> [THE PROBLEM]:
Please answer these from the humidifier thread:
(a) What does keithrs mean by a "70 tall terrarium"?
(b) What kind of water does NYEric say the ultrasonic fogger doesn't work with?
(c) What size is the bottle on the humidifier goods uses, and how long does it last?

> [EXTRACT]:
__________________________________________________

# terrarium humidifiers



## keithrs (Dec 10, 2011)

So, I picked up a 70 tall terrarium and I need info on what ya'll do for humidifiers? I don't want to mist so much....


----------



## likespaphs (Dec 10, 2011)

what's a 70 tall terrarium?


----------



## keithrs (Dec 10, 2011)

70 Gal. Tall instead of wide


----------



## NYEric (Dec 10, 2011)

a small ultrasonic fogger should work for that. If it makes too mcuh jput it on a timer, also, doesnt work with R.O. water. In my house I was using a 10-jet ulltrasonic fogger I got off eBay.


----------



## goods (Dec 10, 2011)

I recently set up a terrarium with an ultrasonic humidifier. I bought this one from walgreens:

http://www.walgreens.com/store/c/walgreens-compact-personal-ultrasonic-humidifier/ID=prod6040512-product

All it took was a little modification and I could keep the humidifier out of the tank but plumb the mist in...

I replaced the original emitter spout with a 1" piece of PVC pipe, which fits perfectly. I then, attached a 90 degree elbow followed by a T splitter. A 1" to 3/4" threaded bushing was added to each side of the "T", and finally, a 3/4" to 1/2" barbed fitting was added to the end of the pipe structure. Half inch tubing was then added.


----------



## keithrs (Dec 10, 2011)

Thats what I was thinking but I'm afraid that if I put in the terrarium that it would vibrate everything loose. So than I have to use a sump and I'm not sure if it would work in a 2.5 gal bucket(too deep?). I want to use a big reservoir so it won't run dry while I'm at work and than I may have to rig up a fan to blow the mist in...... I have a herpkeeper to control the environment so I'm going to set it up on a humidistat.


----------



## goods (Dec 11, 2011)

On the humidifier that I linked, I haven't experienced any vibration at all. Also, the 20oz. bottle is enough to last me the whole day of continuous fogging. I just refill it at night before I go to sleep. I just ran the flexible tubing into the tank and the fans I have for air movement move the fog throughout the tank for me.

__________________________________________________

> [SOURCE DATA]:
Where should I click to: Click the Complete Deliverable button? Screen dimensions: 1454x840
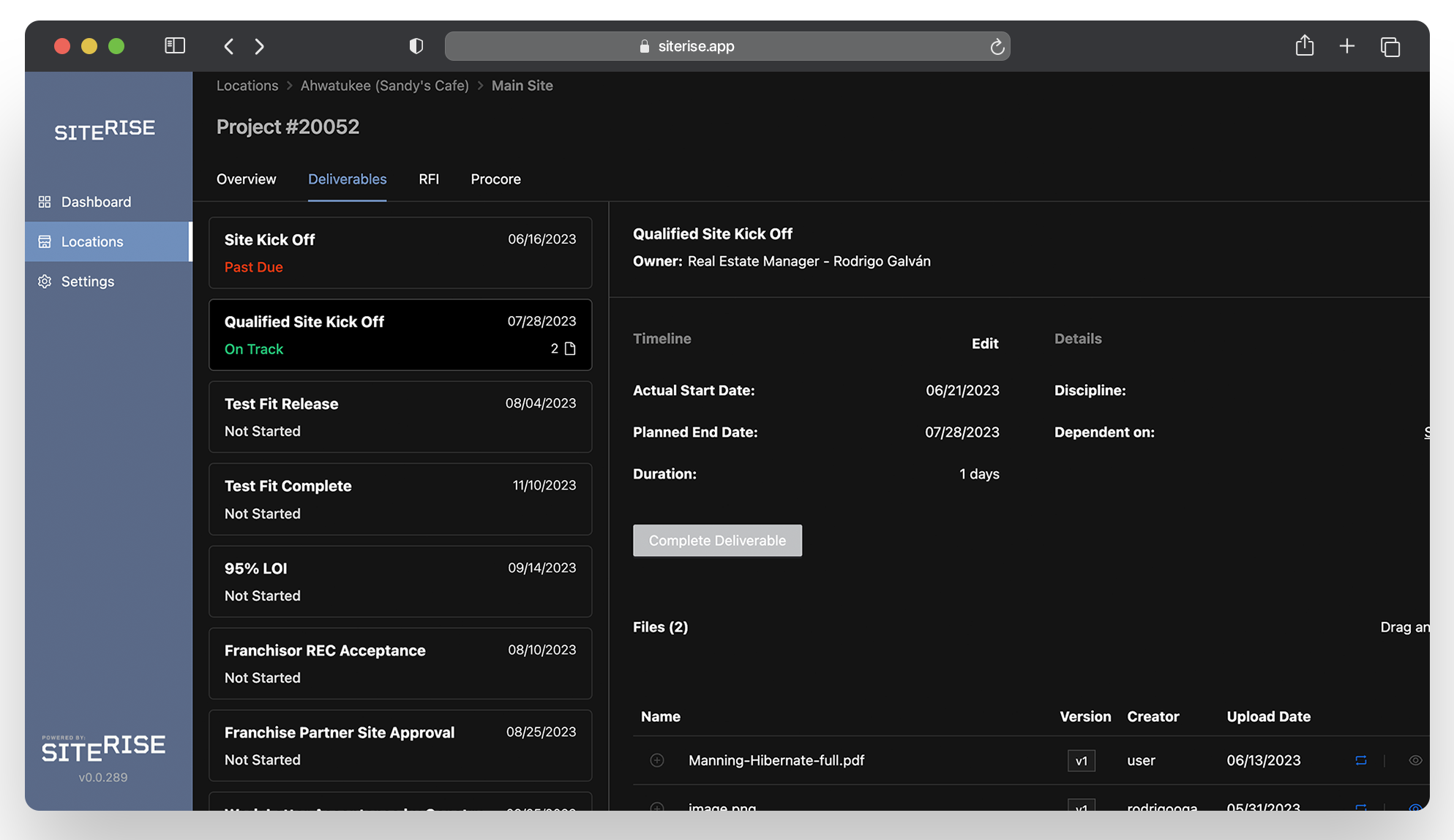(x=717, y=540)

__________________________________________________

> [ANSWER TO THIS EXERCISE]:
(a) A 70-gallon terrarium that is tall instead of wide.
(b) R.O. water.
(c) 20 oz., enough for a whole day of continuous fogging.